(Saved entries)
*****

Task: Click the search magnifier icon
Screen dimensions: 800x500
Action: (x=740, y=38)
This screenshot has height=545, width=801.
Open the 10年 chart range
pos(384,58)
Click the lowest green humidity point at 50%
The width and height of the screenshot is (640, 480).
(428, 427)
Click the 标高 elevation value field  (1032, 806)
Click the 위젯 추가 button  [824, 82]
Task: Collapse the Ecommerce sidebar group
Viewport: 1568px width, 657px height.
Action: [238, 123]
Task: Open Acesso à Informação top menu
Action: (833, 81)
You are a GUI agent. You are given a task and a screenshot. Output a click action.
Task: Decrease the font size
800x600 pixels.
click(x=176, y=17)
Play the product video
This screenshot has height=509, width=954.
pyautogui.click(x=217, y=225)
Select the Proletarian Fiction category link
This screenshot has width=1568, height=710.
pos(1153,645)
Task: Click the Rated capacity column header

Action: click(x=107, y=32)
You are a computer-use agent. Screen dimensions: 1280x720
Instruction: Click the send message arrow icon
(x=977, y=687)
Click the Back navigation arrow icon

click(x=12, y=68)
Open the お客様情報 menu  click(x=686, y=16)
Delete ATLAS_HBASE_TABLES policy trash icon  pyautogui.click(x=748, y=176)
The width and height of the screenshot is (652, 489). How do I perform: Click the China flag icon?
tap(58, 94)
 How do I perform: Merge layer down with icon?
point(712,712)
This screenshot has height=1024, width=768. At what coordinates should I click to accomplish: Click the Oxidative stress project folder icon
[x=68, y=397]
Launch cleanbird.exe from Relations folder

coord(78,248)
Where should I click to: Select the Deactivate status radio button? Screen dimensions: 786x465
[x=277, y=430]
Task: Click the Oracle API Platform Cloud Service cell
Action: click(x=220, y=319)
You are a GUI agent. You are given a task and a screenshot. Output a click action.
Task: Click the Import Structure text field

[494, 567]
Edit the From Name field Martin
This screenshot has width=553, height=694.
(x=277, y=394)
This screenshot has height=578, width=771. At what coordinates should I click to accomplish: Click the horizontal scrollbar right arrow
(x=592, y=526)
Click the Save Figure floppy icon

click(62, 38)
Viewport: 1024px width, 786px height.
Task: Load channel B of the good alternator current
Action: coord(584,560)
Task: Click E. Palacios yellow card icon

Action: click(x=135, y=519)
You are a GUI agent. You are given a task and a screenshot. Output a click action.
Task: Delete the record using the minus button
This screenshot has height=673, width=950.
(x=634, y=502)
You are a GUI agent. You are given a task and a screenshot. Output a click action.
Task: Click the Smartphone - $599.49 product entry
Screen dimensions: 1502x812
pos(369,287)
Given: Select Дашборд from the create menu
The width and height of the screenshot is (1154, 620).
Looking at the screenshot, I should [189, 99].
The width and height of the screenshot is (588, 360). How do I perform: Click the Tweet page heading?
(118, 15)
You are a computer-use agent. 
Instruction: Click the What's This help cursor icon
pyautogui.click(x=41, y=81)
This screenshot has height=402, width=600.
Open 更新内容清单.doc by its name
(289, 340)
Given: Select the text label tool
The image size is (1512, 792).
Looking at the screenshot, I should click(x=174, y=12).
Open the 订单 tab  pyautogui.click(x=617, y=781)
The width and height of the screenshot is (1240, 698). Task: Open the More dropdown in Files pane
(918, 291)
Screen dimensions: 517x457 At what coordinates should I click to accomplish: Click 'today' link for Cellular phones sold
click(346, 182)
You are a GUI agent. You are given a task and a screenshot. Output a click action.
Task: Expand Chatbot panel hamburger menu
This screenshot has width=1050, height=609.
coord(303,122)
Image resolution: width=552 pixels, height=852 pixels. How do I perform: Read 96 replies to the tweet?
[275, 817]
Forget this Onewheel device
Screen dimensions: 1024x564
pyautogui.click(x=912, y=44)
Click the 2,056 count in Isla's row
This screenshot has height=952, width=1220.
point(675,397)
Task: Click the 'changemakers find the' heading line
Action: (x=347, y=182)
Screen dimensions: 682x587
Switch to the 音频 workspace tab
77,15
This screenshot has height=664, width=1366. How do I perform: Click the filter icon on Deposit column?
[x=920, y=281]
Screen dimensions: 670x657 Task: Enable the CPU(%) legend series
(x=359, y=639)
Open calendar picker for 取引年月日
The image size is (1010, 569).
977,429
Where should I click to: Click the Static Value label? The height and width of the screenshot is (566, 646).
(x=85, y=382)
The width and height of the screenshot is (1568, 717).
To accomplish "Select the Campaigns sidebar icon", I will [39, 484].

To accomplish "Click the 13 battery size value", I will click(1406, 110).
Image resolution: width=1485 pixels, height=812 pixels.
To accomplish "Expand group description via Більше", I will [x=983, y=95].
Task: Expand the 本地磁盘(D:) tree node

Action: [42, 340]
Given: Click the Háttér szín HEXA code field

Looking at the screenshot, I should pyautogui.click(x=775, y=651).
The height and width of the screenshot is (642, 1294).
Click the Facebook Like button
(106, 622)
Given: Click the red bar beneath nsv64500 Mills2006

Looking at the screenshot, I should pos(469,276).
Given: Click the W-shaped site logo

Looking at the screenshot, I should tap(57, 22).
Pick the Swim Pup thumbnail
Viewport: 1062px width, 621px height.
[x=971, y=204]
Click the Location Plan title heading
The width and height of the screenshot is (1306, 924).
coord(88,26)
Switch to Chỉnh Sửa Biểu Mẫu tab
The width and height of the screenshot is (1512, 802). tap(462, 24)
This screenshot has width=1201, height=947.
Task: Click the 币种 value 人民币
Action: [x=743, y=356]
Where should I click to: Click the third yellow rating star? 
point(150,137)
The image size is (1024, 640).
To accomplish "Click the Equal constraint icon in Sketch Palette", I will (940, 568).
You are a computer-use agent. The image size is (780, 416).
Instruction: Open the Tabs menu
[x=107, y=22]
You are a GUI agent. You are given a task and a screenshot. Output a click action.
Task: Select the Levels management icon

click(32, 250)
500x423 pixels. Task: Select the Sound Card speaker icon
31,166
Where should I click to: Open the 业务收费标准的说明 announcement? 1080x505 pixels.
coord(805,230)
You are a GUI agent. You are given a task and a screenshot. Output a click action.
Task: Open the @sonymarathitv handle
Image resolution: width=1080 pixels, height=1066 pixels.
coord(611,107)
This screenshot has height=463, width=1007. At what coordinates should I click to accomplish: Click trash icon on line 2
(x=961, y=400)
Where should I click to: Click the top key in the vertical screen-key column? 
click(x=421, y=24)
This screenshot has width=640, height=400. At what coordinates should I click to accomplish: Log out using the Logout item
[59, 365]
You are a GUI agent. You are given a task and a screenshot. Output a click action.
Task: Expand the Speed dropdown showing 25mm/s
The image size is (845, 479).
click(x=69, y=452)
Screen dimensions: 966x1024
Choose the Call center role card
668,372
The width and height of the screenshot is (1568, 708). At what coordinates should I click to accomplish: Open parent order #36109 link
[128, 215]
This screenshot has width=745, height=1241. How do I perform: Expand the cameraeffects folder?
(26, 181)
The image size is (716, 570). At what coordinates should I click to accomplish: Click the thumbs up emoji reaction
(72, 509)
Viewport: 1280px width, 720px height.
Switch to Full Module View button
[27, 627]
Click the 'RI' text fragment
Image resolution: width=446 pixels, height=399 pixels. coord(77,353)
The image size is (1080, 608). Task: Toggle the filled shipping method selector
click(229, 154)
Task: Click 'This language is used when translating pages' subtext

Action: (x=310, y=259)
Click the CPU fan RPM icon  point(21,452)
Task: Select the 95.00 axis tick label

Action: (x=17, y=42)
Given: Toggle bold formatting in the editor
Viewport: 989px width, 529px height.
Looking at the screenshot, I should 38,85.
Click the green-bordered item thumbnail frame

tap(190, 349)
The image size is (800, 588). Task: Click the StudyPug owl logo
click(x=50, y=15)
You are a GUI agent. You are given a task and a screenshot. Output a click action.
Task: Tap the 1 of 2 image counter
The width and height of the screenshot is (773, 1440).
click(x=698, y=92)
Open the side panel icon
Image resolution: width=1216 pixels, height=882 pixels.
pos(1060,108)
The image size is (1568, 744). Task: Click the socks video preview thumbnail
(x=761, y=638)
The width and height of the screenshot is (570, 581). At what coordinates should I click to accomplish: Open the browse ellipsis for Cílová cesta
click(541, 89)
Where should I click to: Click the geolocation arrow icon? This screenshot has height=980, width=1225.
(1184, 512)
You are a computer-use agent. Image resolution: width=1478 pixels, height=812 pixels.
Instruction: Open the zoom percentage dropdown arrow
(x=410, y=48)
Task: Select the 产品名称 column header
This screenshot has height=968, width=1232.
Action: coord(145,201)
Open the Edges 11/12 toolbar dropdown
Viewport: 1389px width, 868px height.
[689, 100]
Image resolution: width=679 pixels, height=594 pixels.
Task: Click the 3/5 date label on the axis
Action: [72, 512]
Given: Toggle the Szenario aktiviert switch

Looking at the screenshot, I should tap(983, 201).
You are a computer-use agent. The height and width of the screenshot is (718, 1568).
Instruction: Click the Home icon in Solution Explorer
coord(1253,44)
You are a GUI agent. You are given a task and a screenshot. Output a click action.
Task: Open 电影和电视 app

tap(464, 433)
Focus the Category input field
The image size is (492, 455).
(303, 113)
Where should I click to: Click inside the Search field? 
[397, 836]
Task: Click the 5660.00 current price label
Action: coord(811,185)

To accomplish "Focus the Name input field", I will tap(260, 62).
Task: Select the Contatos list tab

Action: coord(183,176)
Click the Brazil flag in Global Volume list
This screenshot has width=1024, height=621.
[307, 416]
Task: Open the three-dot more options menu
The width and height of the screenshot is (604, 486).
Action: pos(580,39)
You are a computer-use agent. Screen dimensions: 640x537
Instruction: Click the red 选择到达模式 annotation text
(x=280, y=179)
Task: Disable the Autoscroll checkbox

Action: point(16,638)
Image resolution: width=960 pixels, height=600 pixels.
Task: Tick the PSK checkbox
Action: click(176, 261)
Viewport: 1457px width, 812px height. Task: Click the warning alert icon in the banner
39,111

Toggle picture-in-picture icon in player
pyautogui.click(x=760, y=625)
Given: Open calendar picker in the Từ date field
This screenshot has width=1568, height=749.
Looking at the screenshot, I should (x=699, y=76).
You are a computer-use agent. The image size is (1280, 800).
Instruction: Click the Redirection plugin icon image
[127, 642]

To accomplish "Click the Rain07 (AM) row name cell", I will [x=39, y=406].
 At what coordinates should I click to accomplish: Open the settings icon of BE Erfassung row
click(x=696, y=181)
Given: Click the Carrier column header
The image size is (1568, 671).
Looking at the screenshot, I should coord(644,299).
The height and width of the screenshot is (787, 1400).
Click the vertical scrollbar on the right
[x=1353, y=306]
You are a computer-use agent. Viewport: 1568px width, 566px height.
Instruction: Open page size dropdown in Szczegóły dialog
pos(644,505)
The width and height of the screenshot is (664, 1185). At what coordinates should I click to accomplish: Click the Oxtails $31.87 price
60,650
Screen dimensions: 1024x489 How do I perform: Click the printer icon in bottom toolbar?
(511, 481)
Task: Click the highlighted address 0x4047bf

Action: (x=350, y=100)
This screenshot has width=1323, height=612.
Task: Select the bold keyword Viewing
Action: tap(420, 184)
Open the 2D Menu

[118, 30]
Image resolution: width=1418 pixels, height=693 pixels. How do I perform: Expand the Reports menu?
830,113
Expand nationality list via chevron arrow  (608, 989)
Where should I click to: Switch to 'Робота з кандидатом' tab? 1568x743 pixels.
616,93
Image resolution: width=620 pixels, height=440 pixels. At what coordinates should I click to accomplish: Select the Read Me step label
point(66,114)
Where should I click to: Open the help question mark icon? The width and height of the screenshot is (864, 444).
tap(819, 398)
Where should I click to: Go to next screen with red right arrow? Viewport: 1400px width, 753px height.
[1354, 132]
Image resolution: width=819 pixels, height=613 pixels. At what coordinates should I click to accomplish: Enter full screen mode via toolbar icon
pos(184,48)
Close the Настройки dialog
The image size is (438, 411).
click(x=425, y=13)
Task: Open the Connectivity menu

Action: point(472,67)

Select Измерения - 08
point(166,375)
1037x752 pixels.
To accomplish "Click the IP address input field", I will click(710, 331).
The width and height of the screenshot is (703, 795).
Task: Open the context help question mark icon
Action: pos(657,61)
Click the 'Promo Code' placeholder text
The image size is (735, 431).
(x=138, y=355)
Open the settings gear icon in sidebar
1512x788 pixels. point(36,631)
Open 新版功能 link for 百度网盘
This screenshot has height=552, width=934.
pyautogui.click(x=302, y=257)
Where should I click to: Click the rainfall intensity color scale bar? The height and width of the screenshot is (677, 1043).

*****

● TASK GOAL:
Extract the lines above, from the first one through the one containing "Task: Collapse the Ecommerce sidebar group", and return only those, unchanged.

● EXERCISE RESPONSE:
Task: Click the search magnifier icon
Screen dimensions: 800x500
Action: (x=740, y=38)
This screenshot has height=545, width=801.
Open the 10年 chart range
pos(384,58)
Click the lowest green humidity point at 50%
The width and height of the screenshot is (640, 480).
(428, 427)
Click the 标高 elevation value field  (1032, 806)
Click the 위젯 추가 button  [824, 82]
Task: Collapse the Ecommerce sidebar group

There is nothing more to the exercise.